The cheeky interpretation, which takes to the stage at the Maitland Repertory Theatre on Wednesday 24 November, is being touted as a performance for “anyone in need of belly-aching humour post-lockdown”.

Set in the pseudo-modern 1980s the play is a satire on the hypocrisies of the repressive Victorian era, with Wilde highlighting the shallow and class-obsessed society in which homosexuality was forbidden. 

In fact, after the first performance of the play he initiated a libel suit that led to his imprisonment for being gay.

Within the play Wilde exposes gender stereotypes by reversing them, empowering women and creating male characters as the weaker of the two.

Bearfoot Theatre Company
Nick Thoroughgood (left). Photo: Peter Stoop

Thoroughgood and O’Rourke have taken this one step further, choosing to have the male lead, Algernon performed by seasoned local actor, director and writer, Anna Lambert, while Campbell Knox, another local veteran, takes on the role of Gwendolen.

The storyline is moulded around two bachelors, John “Jack” Worthing (played by acclaimed Newcastle actor Carl Gregory) and Algernon “AIgy” Moncrieff who create alter egos named Ernest.

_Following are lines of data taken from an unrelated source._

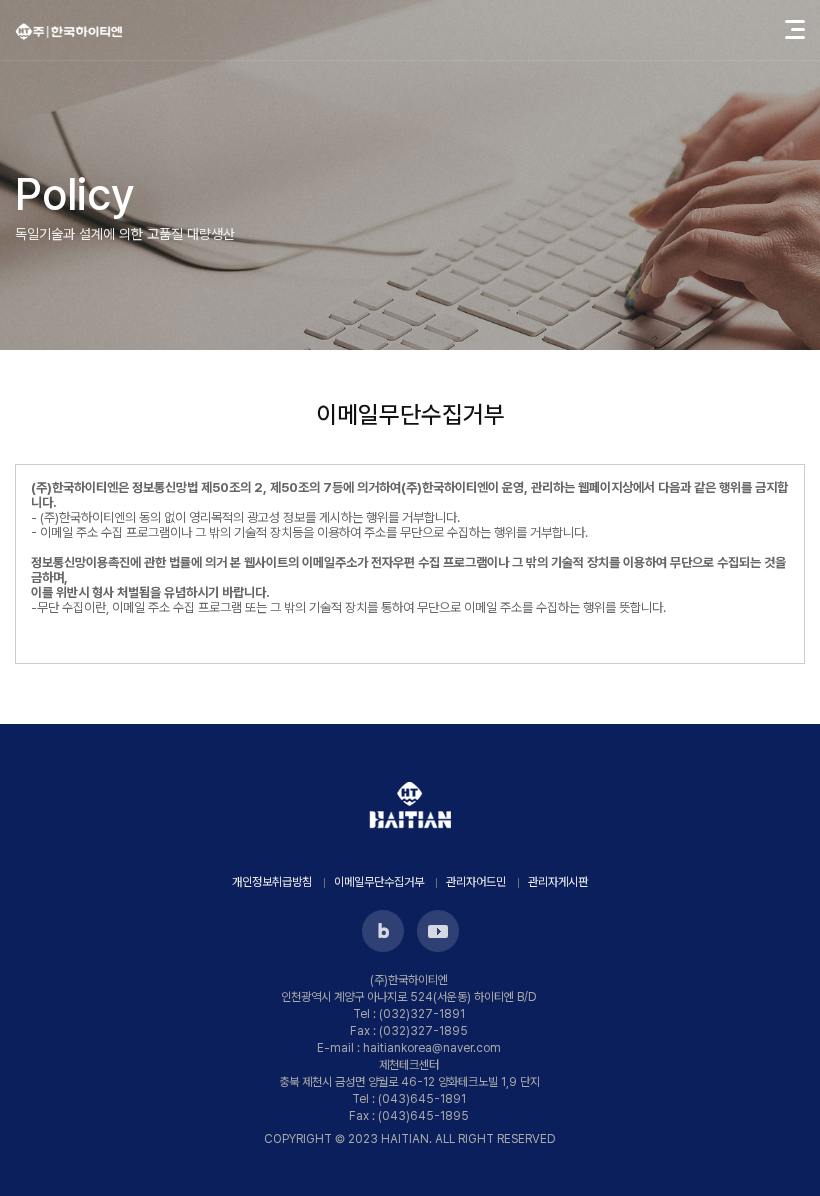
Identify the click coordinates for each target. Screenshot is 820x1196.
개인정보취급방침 (272, 882)
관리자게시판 (558, 882)
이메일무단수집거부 (379, 882)
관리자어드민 (476, 882)
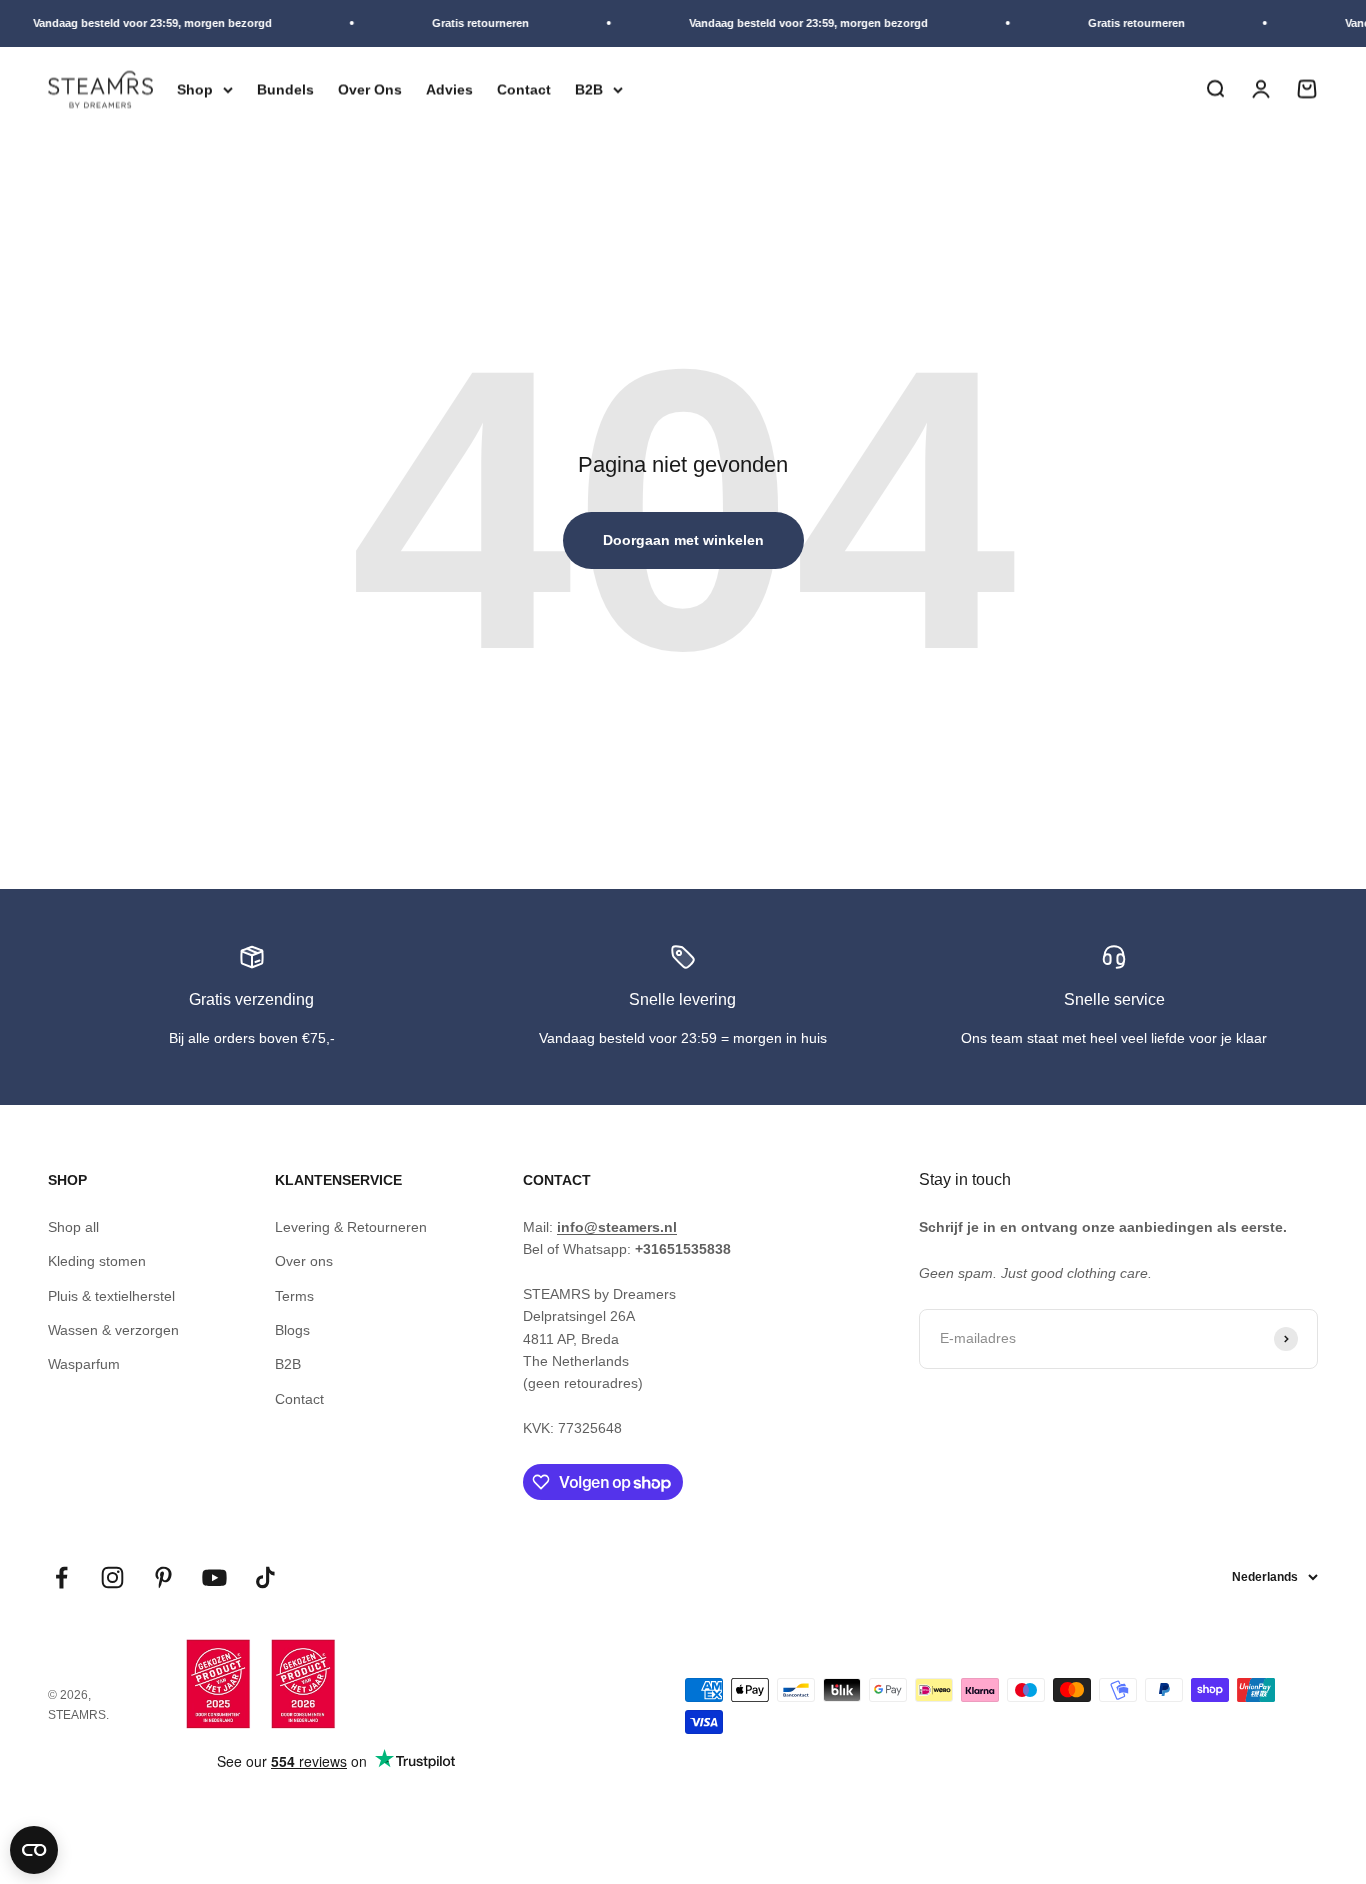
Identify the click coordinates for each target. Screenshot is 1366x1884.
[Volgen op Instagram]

Things begin to go awry in the two-and-a-half hour play when the pair’s deceptions are discovered by their potential fiancées, Gwendolen and Cecily (Maddison Lamb) who claim to only love men called Ernest.

Lady Bracknell (Dimity Eveleens) personifies the ethos that style beats substance while Miss Prism (Rebecca Skinner) and the Rev Chasuble (Roger Wood) mock religion with their flirtatious, coded conversations.

Comic sidekicks, ‘mirror’ manservants Lane (Richard Rae) and Merriman (Stuart Ussher) represent the downtrodden working classes.

The play opens on 24 November and runs until 12 December and includes three matinees and six evening performances. 

Tickets are $25 ($20 concession) and bookings can be made at mrt.org.au or by phoning 0466 332 766 (10am to 2pm daily). 

Opening night audience will be treated to complimentary refreshments before the show from 7.30pm.